### Records supplied
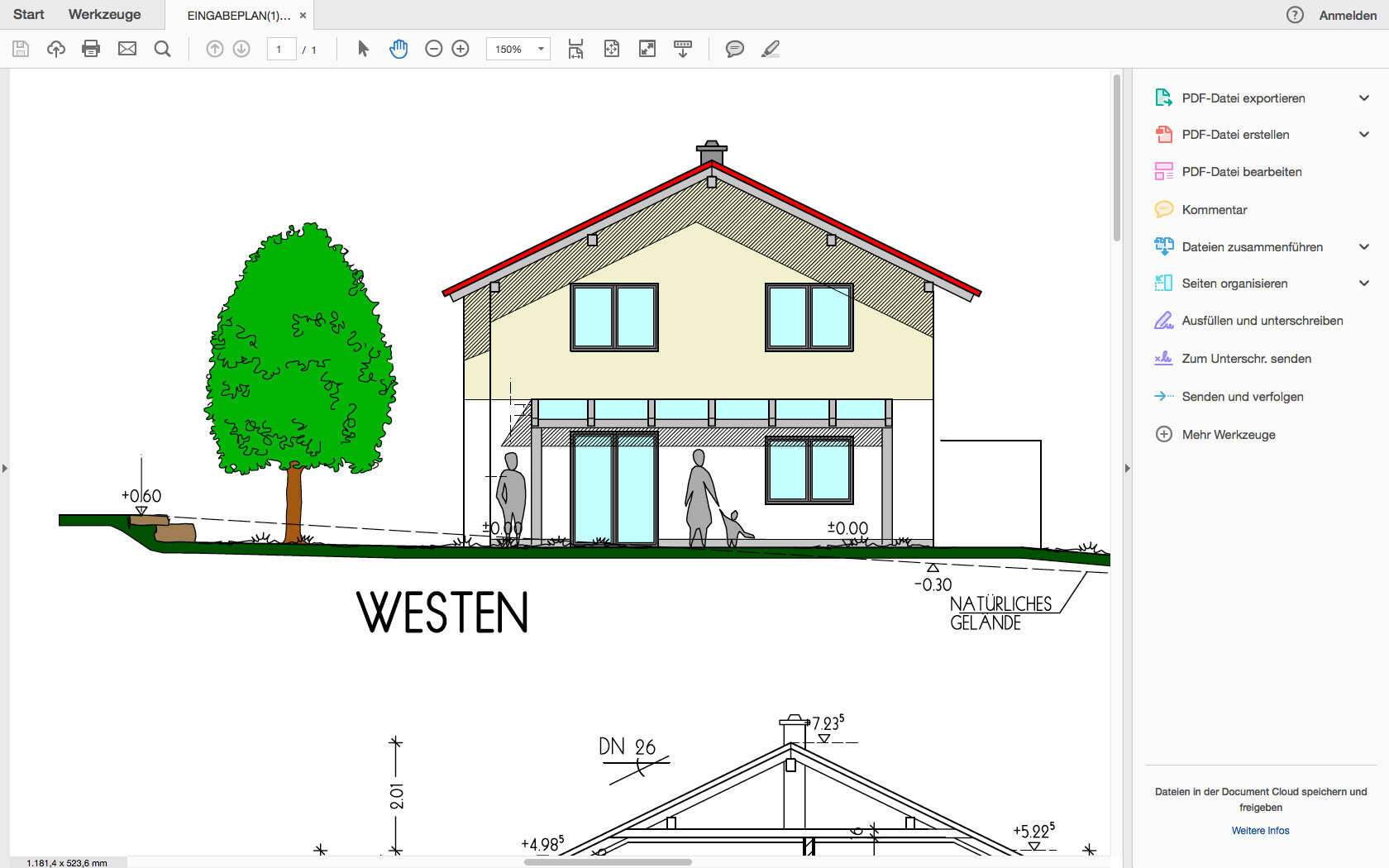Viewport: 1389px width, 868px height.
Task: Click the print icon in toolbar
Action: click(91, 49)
...
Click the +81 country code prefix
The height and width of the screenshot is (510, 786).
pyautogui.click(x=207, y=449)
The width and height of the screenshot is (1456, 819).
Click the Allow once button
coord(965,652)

### Exercise objective
Please copy the material word for word, starting at the line containing "Viewport: 1389px width, 868px height." and ending at the line containing "Action: click(91, 49)", and leave out the pictures.

### Exercise answer
Viewport: 1389px width, 868px height.
Task: Click the print icon in toolbar
Action: click(91, 49)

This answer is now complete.